Sindicância não aponta fraudes no PAI

Vinicius Lousada
| Tempo de leitura: 1 min

Instaurada para apurar as denúncias do Conselho Gestor do Pronto-Socorro Central de que médicos do Pronto-Atendimento Infantil (PAI) bateriam o ponto e não cumpririam seus plantões integralmente, sindicância da Secretaria Municipal de Saúde concluiu não haver comprovação de atos ilícitos.

Em relatório fornecido ao JC, o secretário Fernando Monti diz que não houve oferecimento de provas consistentes por parte do Conselho Gestor nem sequer opinião coincidente entre seus membros.

Monti admite que há disfunções organizacionais que parecem estar intimamente relacionadas “ao apertado quadro de médicos pediatras, consequência do mercado de trabalho médico”, o que não se restringe à cidade de Bauru.
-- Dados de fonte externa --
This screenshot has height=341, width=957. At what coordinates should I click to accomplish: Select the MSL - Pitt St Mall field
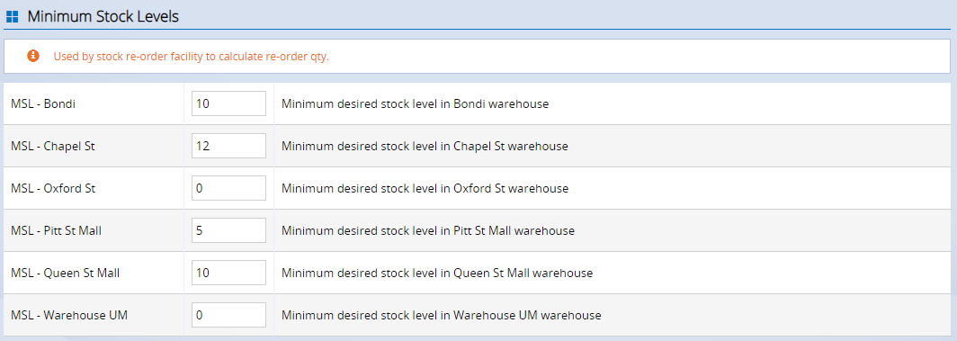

O relatório diz ainda que, apesar da demora nos atendimentos no PAI, não foi detectada restrição de acesso aos pacientes. O secretário observa também que as filas no local persistem em razão da impossibilidade de implantação de atendimento pediátrico nas Unidades de Pronto Atendimento (UPAs).

“Outra providência que julgo necessária, que cabe à Secretaria Municipal de Saúde, é o estabelecimento de normalização do trabalho médico que abranja maiores detalhes quanto aos plantões regulares e extras, incluindo aí seus intervalos, tentando dar maior compatibilidade entre jornadas e períodos de descanso no contexto do escasso quadro de profissionais que dispomos”, afirma Fernando Monti.

Ele conclui que não há razões consistentes para encaminhamento do caso à Corregedoria Geral Administrativa, nem a abertura de processo administrativo, mas deixa a decisão por conta do prefeito Rodrigo Agostinho (PMDB).

Monti recomenda o encaminhamento do relatório à Comissão Ética Médica da secretaria, à Comissão de Saúde da Câmara Municipal, que recebeu a denúncia, e ao Conselho Municipal de Saúde “para conhecimento e intervenções que considerar aplicáveis junto ao Conselho Gestor do Pronto-Socorro”, que ofertou as denúncias.

O Ministério Público do Estado também instaurou inquérito para investigar o caso.